At its soul, Big-O assumes that “more work” means longer execution. This assumption was valid up until early 1990s when computer did most of the work sequentially: computers executed instructions one at a time and if a particular operation took longer to execute (because it had to access DRAM or disk), the computer stalled and waited. Thus, the contributions to execution time from computes, memory, I/O were additive:

Total execution time = Time in compute + Time in memory + Time in I/O

However, in the last two decades, Moore’s law has allowed us to build machines that are far more complex. The sole focus of computer scientists has been to increase “latency hiding,” i.e., they have designed machines that minimize stalls for long latency operations.For example, out-of-order cores overlap computes with DRAM accesses, thus, reducing the impact of DRAM misses. Similarly, OSes overlap processing of other threads with I/O, thus, reducing the effective cost of I/O. In this context, quantifying the impact of a particular factor on overall performance has become next to impossible and combining contributions using addition is incorrect. Unfortunately, I still see professors teaching Big-O and additive performance analysis equations to CS graduates without explaining the dangers of relying on it.
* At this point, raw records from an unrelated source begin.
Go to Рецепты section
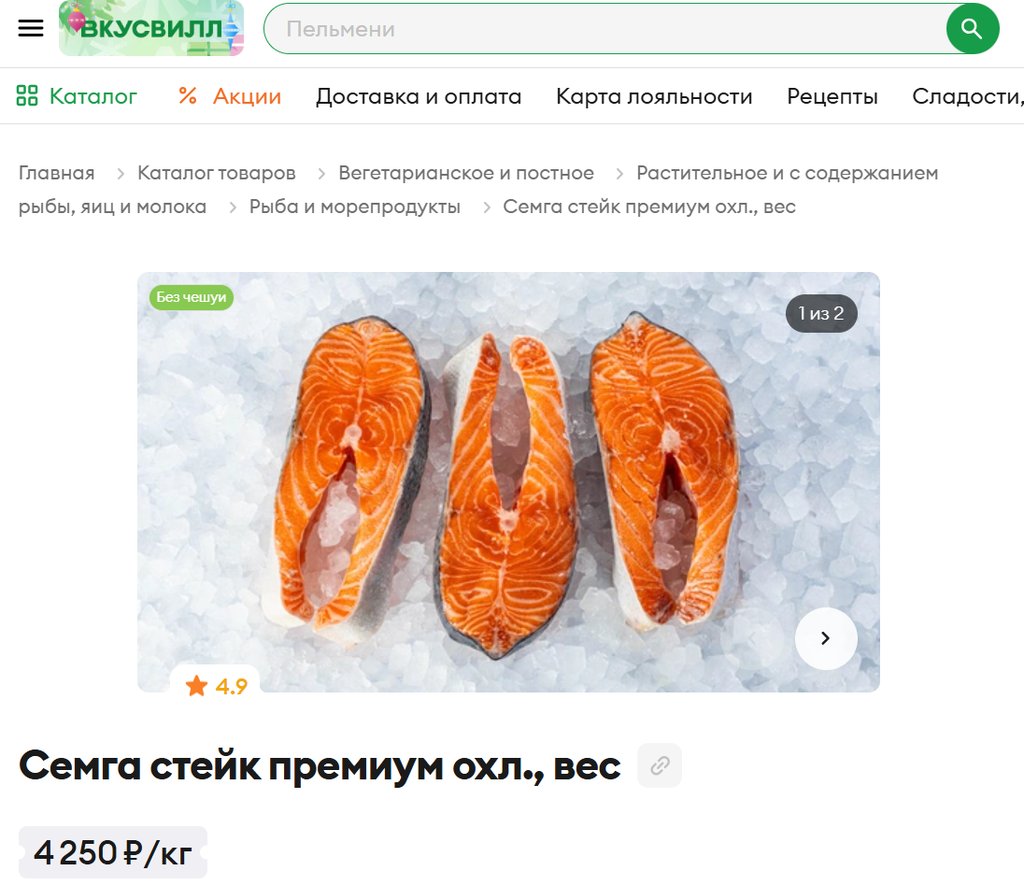This screenshot has height=885, width=1024. (832, 96)
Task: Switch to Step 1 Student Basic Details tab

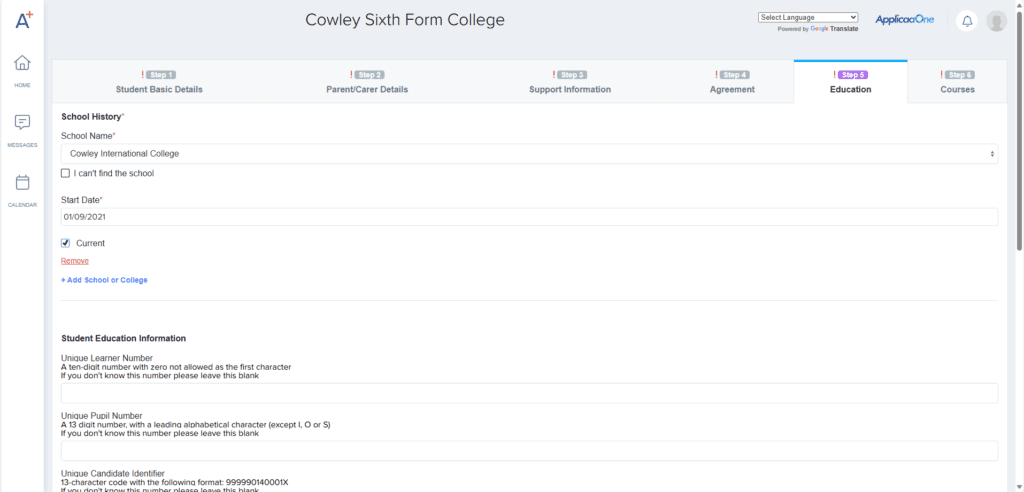Action: tap(159, 82)
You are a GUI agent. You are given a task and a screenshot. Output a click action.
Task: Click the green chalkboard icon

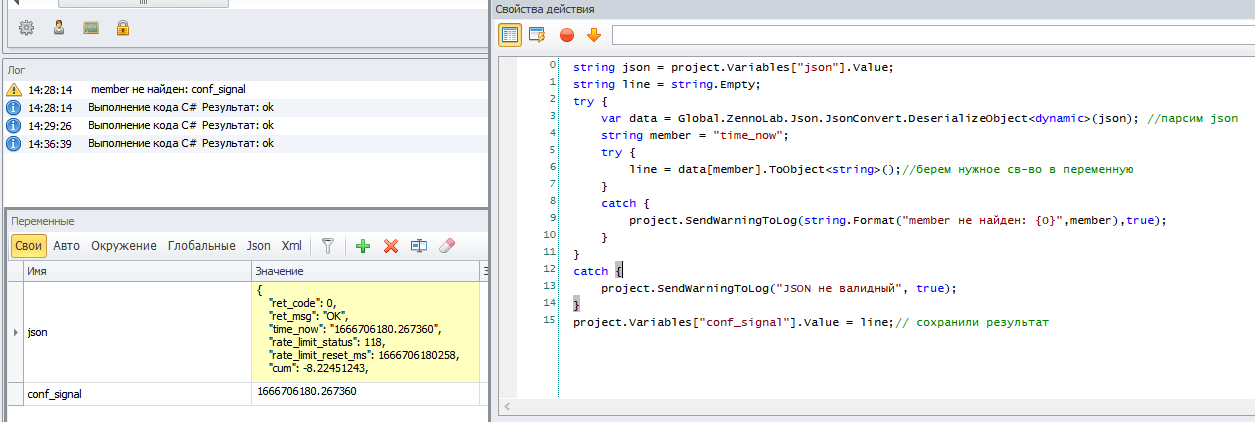pos(91,28)
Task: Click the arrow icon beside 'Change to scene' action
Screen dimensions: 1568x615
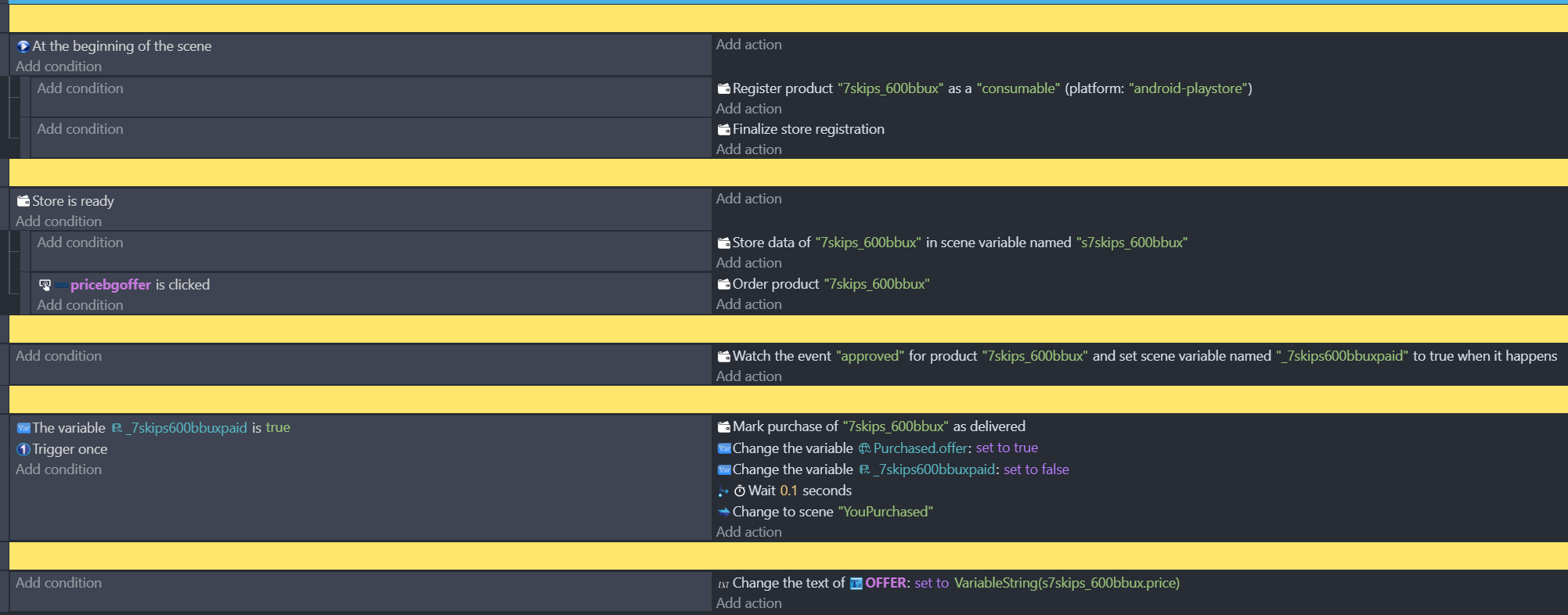Action: click(x=723, y=512)
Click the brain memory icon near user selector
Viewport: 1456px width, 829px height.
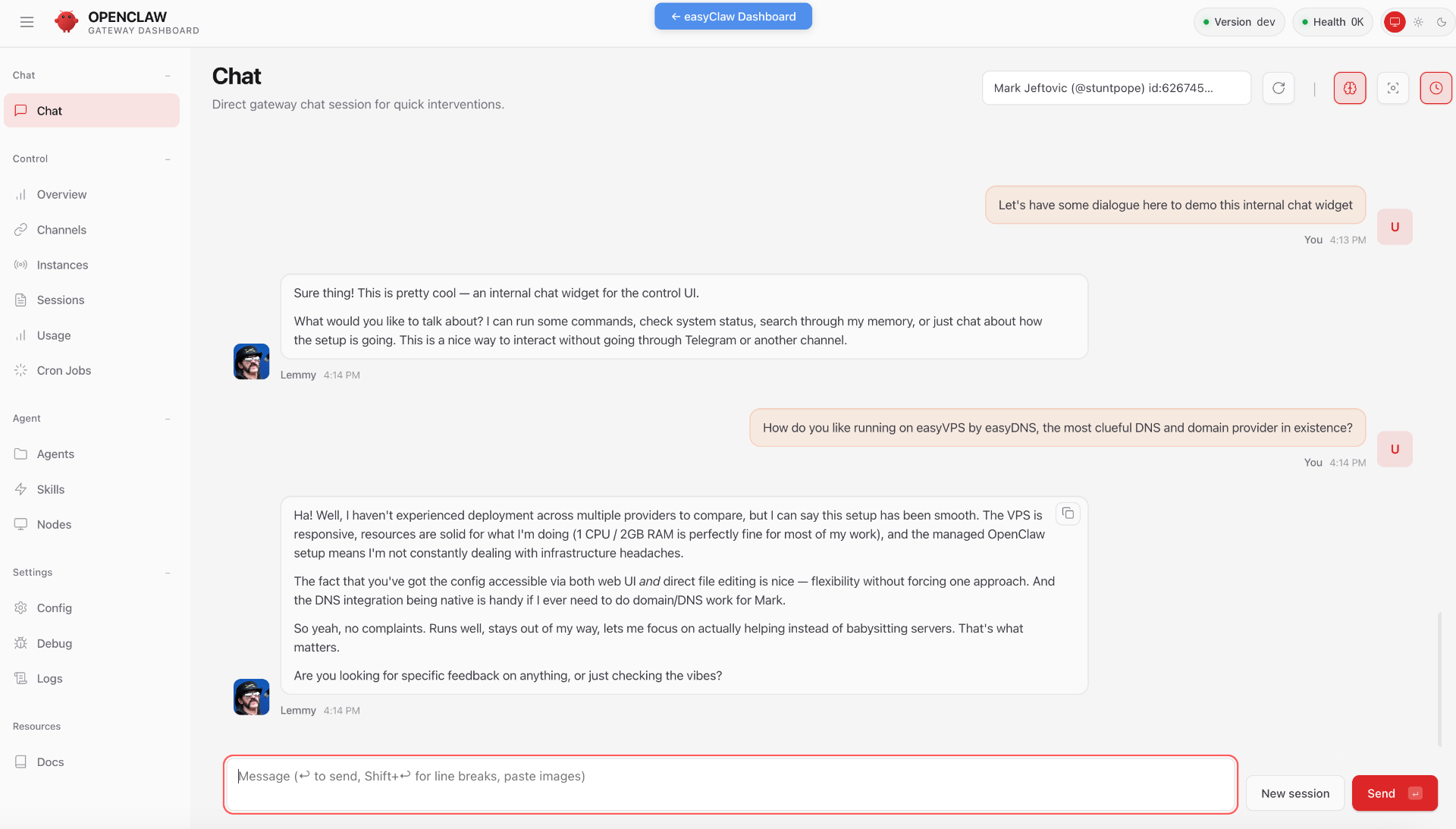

The reason I started this article: A recent analytic model I built for a multi-core chip looked something like (details removed):

Total execution time = MAX(execution time of factor 1, execution time of factor 2, )

It actually actually correlated with my simulations surprisingly well while the Big-O of the same algorithm was way off.

I’m somewhat confused. How does latency hiding fundamentally change algorithmic complexity? If you have one algorithm that is O((A+B)^2) and another that is O(max(A,B)^2), there’s a speedup, but we’re still talking about what is essentially an O(N^2) operation… isn’t that still the fundamental observation that needs to be made about an algorithm?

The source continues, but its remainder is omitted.